■ **Extracted text**:
□ □ □ □
Re: [PATCH 1/2] mm: add private lock to serialize memory hotplug operations

From: Rafael J. Wysocki
Date: Thu Mar 09 2017 - 17:49:10 EST


On Thursday, March 09, 2017 02:37:55 PM Dan Williams wrote:
> On Thu, Mar 9, 2017 at 2:22 PM, Rafael J. Wysocki <rjw@xxxxxxxxxxxxx> wrote:
> > On Thursday, March 09, 2017 11:15:47 PM Rafael J. Wysocki wrote:
> >> On Thursday, March 09, 2017 10:10:31 AM Dan Williams wrote:
> >> > On Thu, Mar 9, 2017 at 5:39 AM, Rafael J. Wysocki <rjw@xxxxxxxxxxxxx> wrote:
> [..]
> >> > I *think* we're ok in this case because unplugging the CPU package
> >> > that contains a persistent memory device will trigger
> >> > devm_memremap_pages() to call arch_remove_memory(). Removing a pmem
> >> > device can't fail. It may be held off while pages are pinned for DMA
> >> > memory, but it will eventually complete.
> >>
> >> What about the offlining, though? Is it guaranteed that no memory from those
> >> ranges will go back online after the acpi_scan_try_to_offline() call in
> >> acpi_scan_hot_remove()?
> >
> > My point is that after the acpi_evaluate_ej0() in acpi_scan_hot_remove() the
> > hardware is physically gone, so if anything is still doing DMA to that memory at
> > that point, then the user is going to be unhappy.
>
> Hmm, ACPI 6.1 does not have any text about what _EJ0 means for ACPI0012.

ACPI0012 is exceptional, but in general _EJ0 does not have to be present under
a particular device for it to be affected. It can be under the device's parent, for
example, in which case the entire subtree under a device with _EJ0 goes away in
one go. And that very well may mean disconnect at the physical level (voltage
goes away IOW).

Thanks,
Rafael
□ □ □ □
■ **Information provided**:
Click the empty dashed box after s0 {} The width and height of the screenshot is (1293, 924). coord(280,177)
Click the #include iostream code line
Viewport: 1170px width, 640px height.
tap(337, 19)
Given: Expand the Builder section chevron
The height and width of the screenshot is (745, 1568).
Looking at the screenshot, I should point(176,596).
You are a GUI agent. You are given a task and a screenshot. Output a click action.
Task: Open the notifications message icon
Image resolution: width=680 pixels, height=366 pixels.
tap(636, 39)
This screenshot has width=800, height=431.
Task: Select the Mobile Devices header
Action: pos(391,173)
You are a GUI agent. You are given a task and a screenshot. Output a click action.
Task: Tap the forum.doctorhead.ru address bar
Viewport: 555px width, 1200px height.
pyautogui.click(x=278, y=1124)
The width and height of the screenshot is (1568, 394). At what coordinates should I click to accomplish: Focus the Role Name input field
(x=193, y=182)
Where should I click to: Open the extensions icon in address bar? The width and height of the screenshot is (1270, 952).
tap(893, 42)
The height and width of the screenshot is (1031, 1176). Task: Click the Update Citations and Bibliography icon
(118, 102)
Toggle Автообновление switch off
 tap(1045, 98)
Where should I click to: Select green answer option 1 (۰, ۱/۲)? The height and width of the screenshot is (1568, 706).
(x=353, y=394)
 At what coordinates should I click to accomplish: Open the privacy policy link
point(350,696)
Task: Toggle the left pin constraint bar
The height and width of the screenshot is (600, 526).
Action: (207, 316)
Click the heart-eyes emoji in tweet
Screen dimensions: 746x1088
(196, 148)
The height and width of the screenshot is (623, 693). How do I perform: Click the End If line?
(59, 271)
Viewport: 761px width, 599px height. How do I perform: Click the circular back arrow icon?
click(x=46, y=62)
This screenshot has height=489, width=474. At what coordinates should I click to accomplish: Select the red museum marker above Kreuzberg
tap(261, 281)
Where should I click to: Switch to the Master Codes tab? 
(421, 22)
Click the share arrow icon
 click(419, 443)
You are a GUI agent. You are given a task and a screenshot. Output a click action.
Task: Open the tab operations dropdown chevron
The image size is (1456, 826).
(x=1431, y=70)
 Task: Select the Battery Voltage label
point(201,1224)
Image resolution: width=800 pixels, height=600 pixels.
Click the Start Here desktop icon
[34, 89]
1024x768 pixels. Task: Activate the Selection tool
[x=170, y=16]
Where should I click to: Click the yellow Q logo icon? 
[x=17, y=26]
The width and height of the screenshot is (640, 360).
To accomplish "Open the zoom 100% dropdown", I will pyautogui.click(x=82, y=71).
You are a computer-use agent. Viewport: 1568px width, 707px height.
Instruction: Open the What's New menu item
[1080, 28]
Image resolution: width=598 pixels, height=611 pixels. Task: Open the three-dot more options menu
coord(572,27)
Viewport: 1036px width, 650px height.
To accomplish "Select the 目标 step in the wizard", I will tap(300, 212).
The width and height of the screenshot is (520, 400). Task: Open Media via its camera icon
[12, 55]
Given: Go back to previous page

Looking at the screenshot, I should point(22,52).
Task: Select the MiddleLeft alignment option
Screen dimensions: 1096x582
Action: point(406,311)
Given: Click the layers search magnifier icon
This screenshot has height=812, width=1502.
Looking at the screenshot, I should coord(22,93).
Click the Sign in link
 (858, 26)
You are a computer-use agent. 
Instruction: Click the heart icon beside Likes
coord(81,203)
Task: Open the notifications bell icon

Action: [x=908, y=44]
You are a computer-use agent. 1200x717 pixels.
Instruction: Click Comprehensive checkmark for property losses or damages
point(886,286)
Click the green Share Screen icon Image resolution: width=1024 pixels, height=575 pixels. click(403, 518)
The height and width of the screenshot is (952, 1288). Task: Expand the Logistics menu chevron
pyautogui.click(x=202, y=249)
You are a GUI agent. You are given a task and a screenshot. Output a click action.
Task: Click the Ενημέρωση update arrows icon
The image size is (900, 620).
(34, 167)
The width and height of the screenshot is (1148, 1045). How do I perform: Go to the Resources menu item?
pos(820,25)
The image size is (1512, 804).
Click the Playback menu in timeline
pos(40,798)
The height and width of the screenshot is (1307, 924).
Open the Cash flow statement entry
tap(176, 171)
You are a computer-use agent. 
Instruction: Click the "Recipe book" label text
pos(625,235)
□ □ □ □
■ **The tasks**:
A) Print the part of the memory hotplug email that opens with the words containing "ACPI0012 is exceptional, but" and closes with "goes away IOW).", copied word for word.
B) List every function name in the memory hotplug email that is written with a pair of parentheses after it, giving each name once.

■ **Results for each task**:
A)
ACPI0012 is exceptional, but in general _EJ0 does not have to be present under
a particular device for it to be affected. It can be under the device's parent, for
example, in which case the entire subtree under a device with _EJ0 goes away in
one go. And that very well may mean disconnect at the physical level (voltage
goes away IOW).

B)
devm_memremap_pages()
arch_remove_memory()
acpi_scan_try_to_offline()
acpi_scan_hot_remove()
acpi_evaluate_ej0()